Applied evolutionary biology and sustainability – the road ahead
Convergence: Despite an increasing convergence within applied evolutionary biology, our recent review found little impact of any cross-disciplinary knowledge transfer that may have taken place. There are however several avenues for such cross-fertilization being actively explored:
- Efforts to limit resistance evolution, or other types of undesirable evolution, e.g. in agriculture, infectious disease, cancer biology and harvested marine populations.
- Identification of evolutionary constraints that prevent adaptation to novel environments and lead to chronic diseases in humans and wildlife threatened by habitat change.
- Choices of genetic sources for replanting in forestry, agriculture, environmental restoration and species reintroductions.
The question thus arises as to whether there is need for a forum to facilitate deeper convergence, such as a physical meeting or society.
Sustainability science: The global importance of evolution calls for a stronger integration with sustainability science and its core fields. It is therefore encouraging that many of the key foci of applied evolutionary biology can already be found as foundational concepts of earth system science and the study of socio-ecological systems, two core components of sustainability science. These include system feedback (rapid evolution or the derived consequences of mismatch), coupled systems (gene flow), history-dependent responses (evolutionary constraints), and individual vs. group incentive conflicts (which need to be resolved in the implementation of evolutionarily-informed solutions).
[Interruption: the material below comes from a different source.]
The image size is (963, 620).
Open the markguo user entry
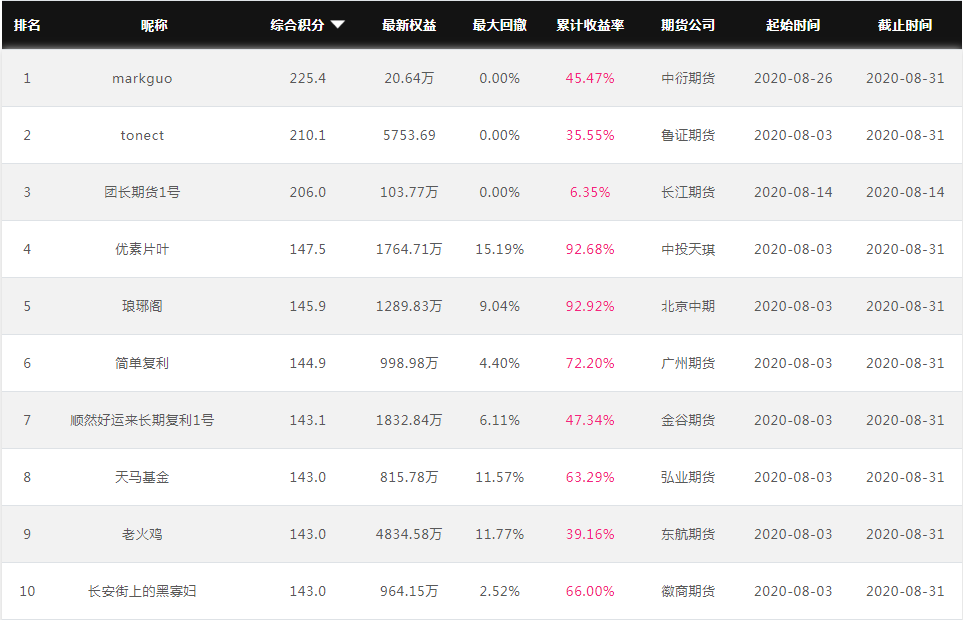click(142, 78)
Sustainable development: The current draft sustainable development goals and the Aichi biodiversity targets testify that some progress is being made in integrating applied evolutionary biology into policy frameworks. Progress can especially be found with regard to protecting biodiversity and the genetic diversity of wild crop relatives. More worrying to us is the omission of any reference to resistance or other forms of rapid evolution in the health or food security goals of the sustainable development goals. This is despite new initiatives from WHO, the United States Government and the European Union to address resistance in both sectors at the same time. A unifying policy framework for the use of synthetic biology should be of the highest priority, if we want to reach 2030 in a sustainable manner.
Evolutionary biology has been shown to be a key discipline for addressing some of the most dominant ominous trends within the biological systems on earth. It is becoming increasingly clear that earth system and sustainability science and management that does not take evolutionary perspectives into account may only be successful in the short term, if at all.